> **WHAT TO PRODUCE**
Below are lines of data, and only some are wanted. Please repeat exactly those from the line that has "You are a GUI" through the line that has "1034x1461 pixels.".

> **DATASET**
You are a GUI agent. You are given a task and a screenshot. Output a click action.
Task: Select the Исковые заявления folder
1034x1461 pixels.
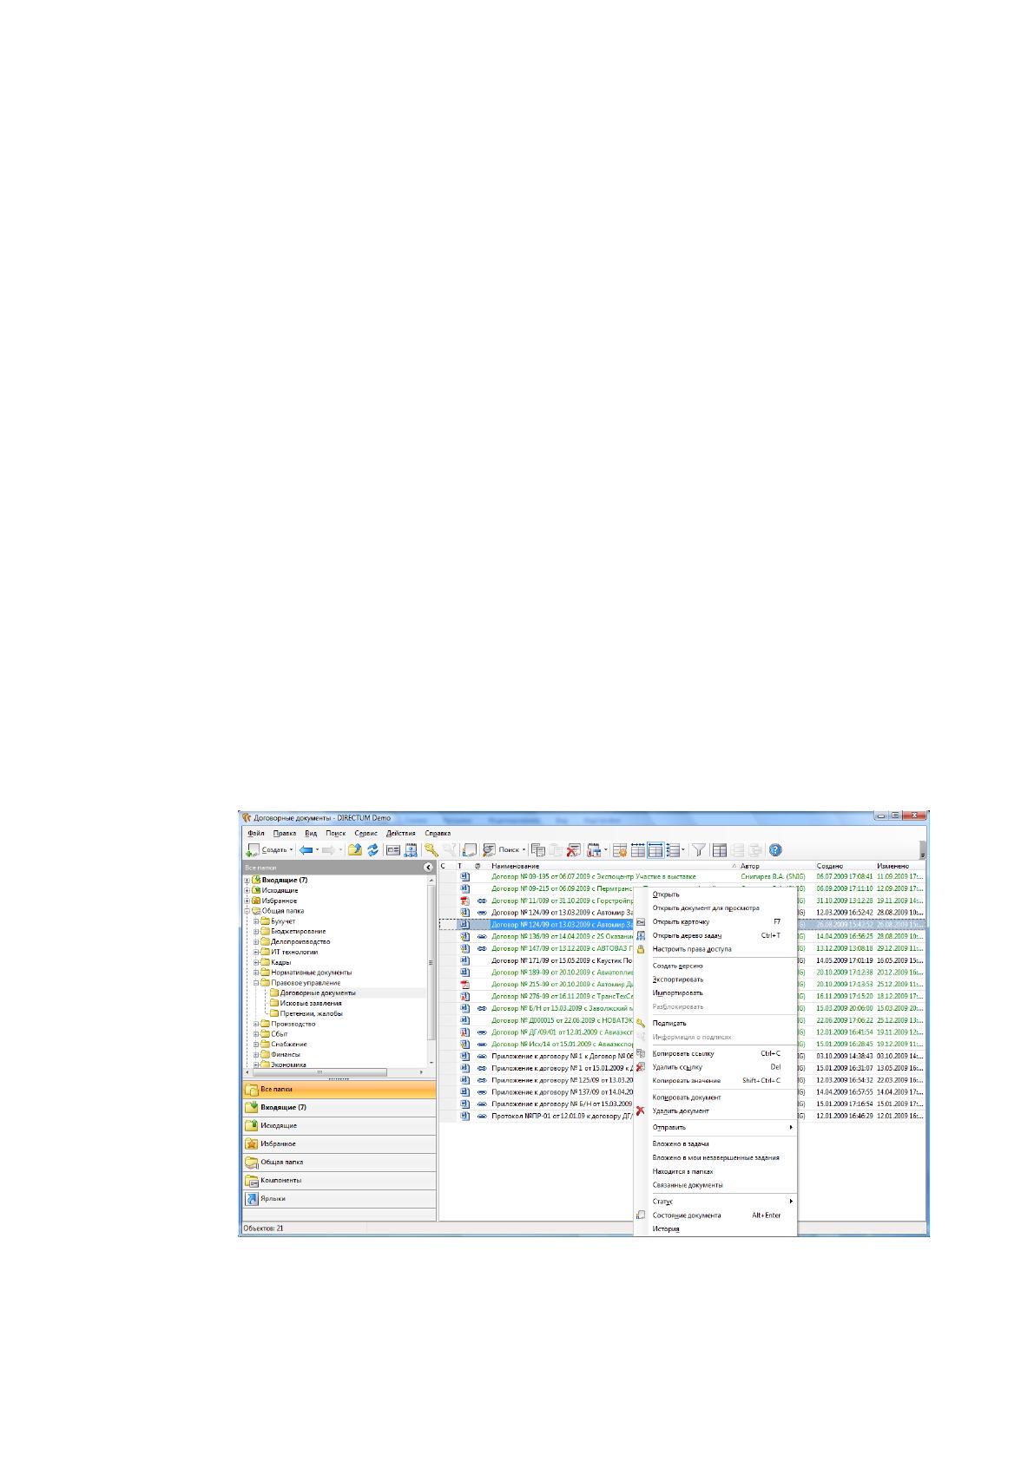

==

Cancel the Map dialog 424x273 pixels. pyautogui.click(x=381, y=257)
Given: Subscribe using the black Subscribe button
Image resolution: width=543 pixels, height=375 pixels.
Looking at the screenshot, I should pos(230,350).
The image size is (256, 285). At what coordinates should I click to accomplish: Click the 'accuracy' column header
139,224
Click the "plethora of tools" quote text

> **THE ANSWER**
You are a GUI agent. You are given a task and a screenshot. Output a click action.
Task: Select the Исковые заявления folder
1034x1461 pixels.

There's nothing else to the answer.